LA PERSEVERANZA

14.05.2024

LE LETTURE DEL MATTINO
Condividiamo il breve brano "Cosa significa perseverare? Perché la perseveranza va coltivata" di Norman Fischer tratto dal libro "Tornare a casa. Un commento Zen all'Odissea"


Cosa significa perseverare? Significa che possiamo uscire da una situazione difficile tenendo duro, anche di fronte a molti, veloci e pericolosi cambiamenti. 

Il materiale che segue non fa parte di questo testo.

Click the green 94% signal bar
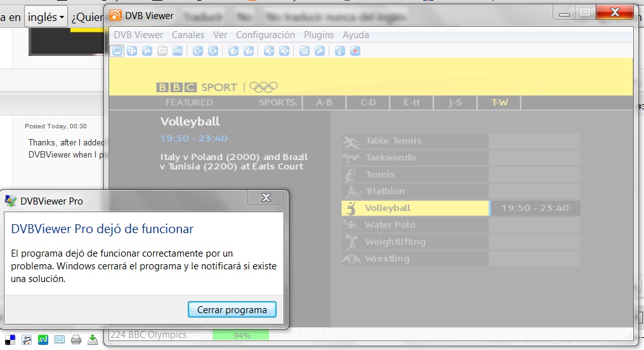This screenshot has width=644, height=350. pyautogui.click(x=241, y=335)
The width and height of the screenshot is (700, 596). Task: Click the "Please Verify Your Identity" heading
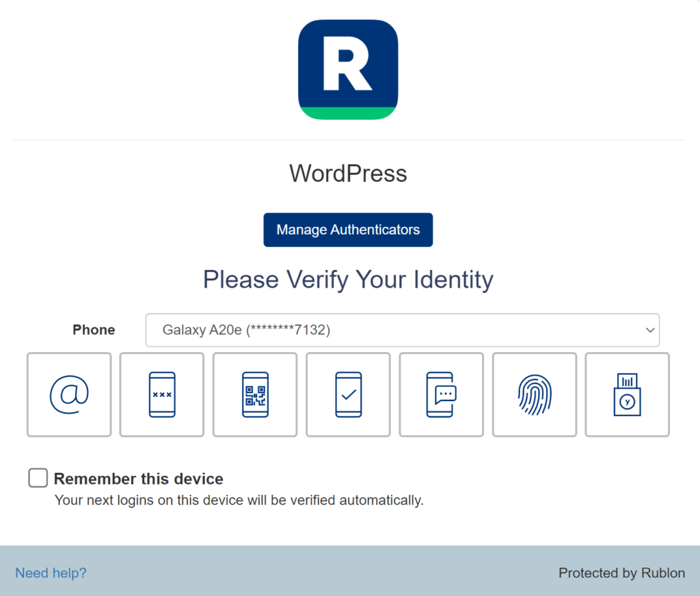[x=348, y=280]
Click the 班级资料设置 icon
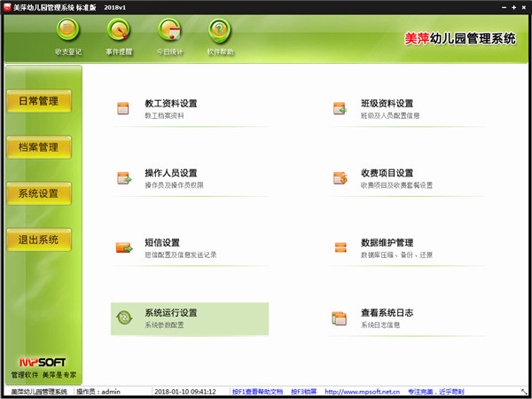Image resolution: width=532 pixels, height=399 pixels. (x=339, y=109)
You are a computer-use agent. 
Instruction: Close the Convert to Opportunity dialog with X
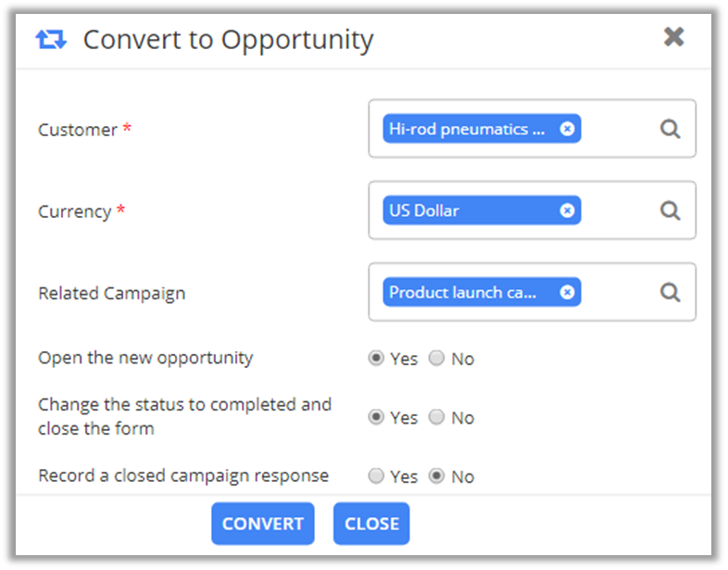pos(674,37)
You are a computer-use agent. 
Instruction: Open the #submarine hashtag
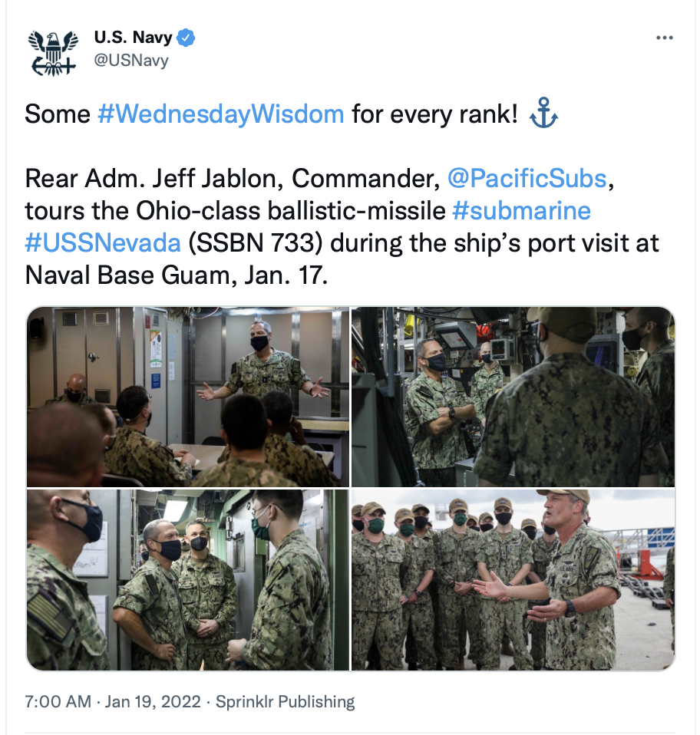point(521,211)
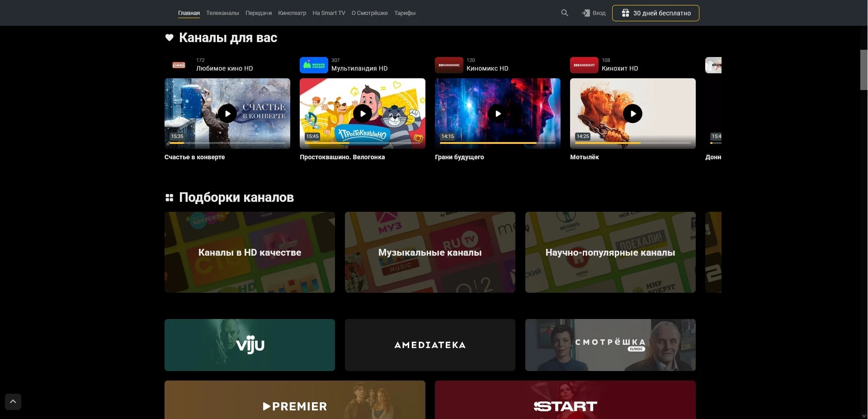Open Каналы в HD качестве collection
This screenshot has width=868, height=419.
250,252
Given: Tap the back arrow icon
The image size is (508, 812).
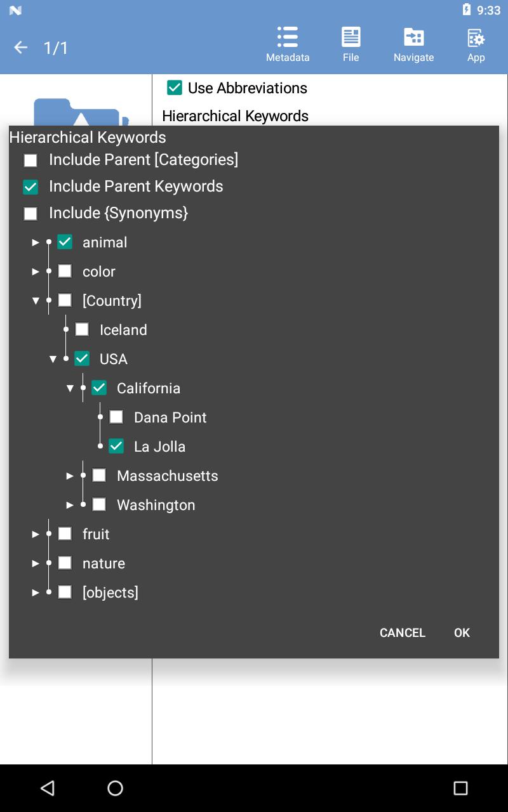Looking at the screenshot, I should coord(21,48).
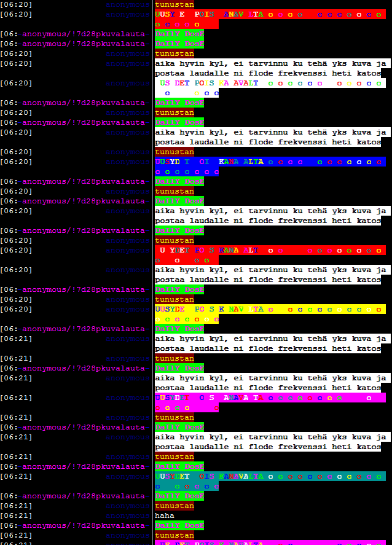The height and width of the screenshot is (545, 392).
Task: Click the topmost green "Daily Dose" message
Action: tap(179, 34)

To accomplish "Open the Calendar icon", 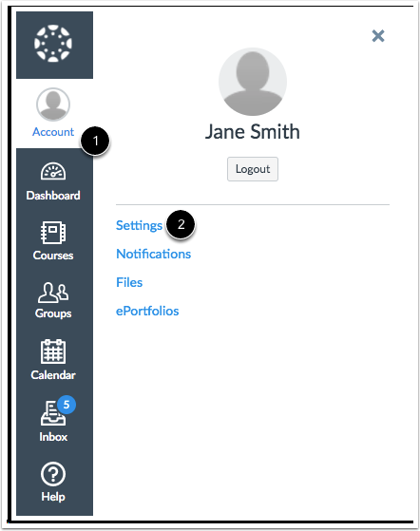I will [53, 351].
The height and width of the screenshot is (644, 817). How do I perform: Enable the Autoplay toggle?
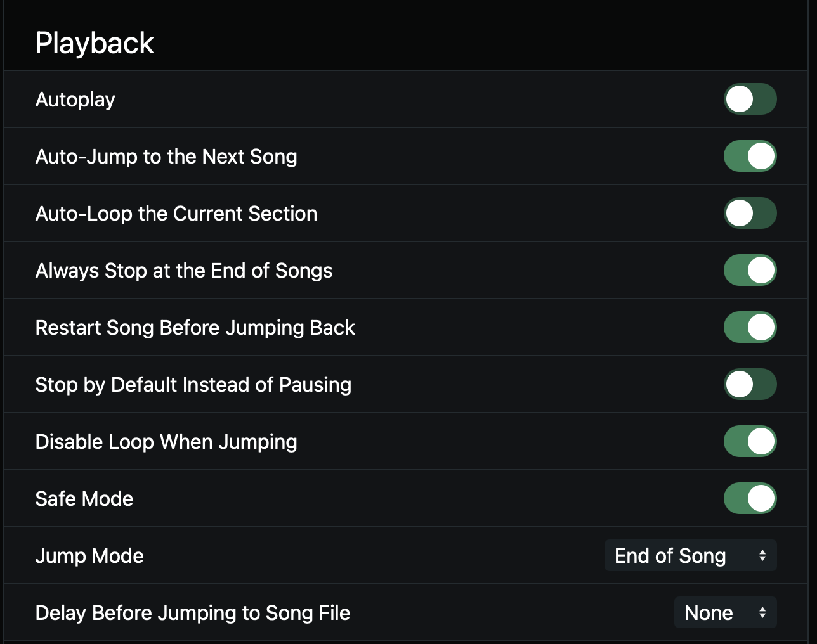tap(750, 99)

Questa è la pratica della perseveranza, la mia disciplina spirituale preferita. Sebbene non sia molto apprezzata o eccitante, la perseveranza è la più grande di tutte le qualità spirituali, poiché senza di essa tutte le altre qualità – l'intenzione, la visione profonda e i poteri – saranno cancellate non appena la prima pantera, il primo serpente o il primo cinghiale apparirà nelle vicinanze. Si può essere forti, intelligenti, gentili, dire le preghiere ogni giorno, meditare fino a che le gambe si staccano. Si possono avere esperienze spirituali meravigliose, incontrare Dio faccia a faccia, servire il prossimo con compassione e zelo. Si può essere creativi e pieni di talento. Ma se non si è pronti e capaci di resistere quando le condizioni cambiano crudelmente e all'improvviso, la pratica spirituale, per quanto devota e brillante possa essere, sarà in ultima analisi piuttosto inutile. E il cambiamento – il costante mutamento e l'improvviso rovesciamento – che ci mette alla prova, dunque dobbiamo apprezzarlo, e anche non vedere l'ora che arrivi, per quanto sgradevole possa essere alle volte, poiché è grazie a esso che siamo forzati a sviluppare la tolleranza e la perseveranza. 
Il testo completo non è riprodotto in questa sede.